## Task requirements:
In the listing below, rewrite the stretch from the line containing "Click Miami Heat" through the line containing "Click Sylvania Area", changing "display option" to "view setting" and leaving everything else unchanged.

## Data supplied:
════════════════

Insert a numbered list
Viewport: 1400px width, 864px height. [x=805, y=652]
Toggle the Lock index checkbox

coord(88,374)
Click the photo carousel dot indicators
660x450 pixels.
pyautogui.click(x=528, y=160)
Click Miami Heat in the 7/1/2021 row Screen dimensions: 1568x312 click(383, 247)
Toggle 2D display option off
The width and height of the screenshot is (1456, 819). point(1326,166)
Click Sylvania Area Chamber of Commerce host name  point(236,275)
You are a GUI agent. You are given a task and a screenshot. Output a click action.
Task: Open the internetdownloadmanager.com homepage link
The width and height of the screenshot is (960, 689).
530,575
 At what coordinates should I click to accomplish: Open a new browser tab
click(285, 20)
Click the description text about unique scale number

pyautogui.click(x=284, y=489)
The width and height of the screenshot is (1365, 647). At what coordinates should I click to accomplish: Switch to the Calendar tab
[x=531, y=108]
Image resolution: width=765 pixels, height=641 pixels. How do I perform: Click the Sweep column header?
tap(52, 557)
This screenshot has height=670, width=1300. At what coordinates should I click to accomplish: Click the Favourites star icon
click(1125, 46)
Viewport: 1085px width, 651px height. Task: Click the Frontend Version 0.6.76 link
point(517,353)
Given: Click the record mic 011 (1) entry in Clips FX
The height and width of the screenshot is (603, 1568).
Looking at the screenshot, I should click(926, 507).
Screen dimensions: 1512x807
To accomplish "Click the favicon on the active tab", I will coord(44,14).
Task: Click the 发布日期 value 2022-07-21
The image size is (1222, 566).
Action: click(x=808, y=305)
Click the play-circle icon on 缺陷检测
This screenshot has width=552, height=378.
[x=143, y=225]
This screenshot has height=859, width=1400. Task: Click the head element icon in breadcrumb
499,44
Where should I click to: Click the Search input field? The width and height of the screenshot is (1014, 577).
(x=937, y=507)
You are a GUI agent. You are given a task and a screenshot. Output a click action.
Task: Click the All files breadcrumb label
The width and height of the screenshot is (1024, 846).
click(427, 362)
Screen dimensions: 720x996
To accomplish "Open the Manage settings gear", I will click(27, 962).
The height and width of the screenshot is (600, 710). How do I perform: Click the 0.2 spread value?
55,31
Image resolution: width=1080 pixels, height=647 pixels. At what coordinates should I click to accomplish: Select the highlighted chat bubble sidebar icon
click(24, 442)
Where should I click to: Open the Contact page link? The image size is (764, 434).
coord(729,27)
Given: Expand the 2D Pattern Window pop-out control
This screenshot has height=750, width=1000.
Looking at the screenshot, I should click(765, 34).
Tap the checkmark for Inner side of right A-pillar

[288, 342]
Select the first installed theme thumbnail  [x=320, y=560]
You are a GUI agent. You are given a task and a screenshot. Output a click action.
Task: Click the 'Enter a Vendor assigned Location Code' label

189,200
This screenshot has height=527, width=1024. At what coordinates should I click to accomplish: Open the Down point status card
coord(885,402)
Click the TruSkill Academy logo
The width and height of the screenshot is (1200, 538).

════════════════

## Answer below:
Click Miami Heat in the 7/1/2021 row Screen dimensions: 1568x312 click(383, 247)
Toggle 2D view setting off
The width and height of the screenshot is (1456, 819). point(1326,166)
Click Sylvania Area Chamber of Commerce host name  point(236,275)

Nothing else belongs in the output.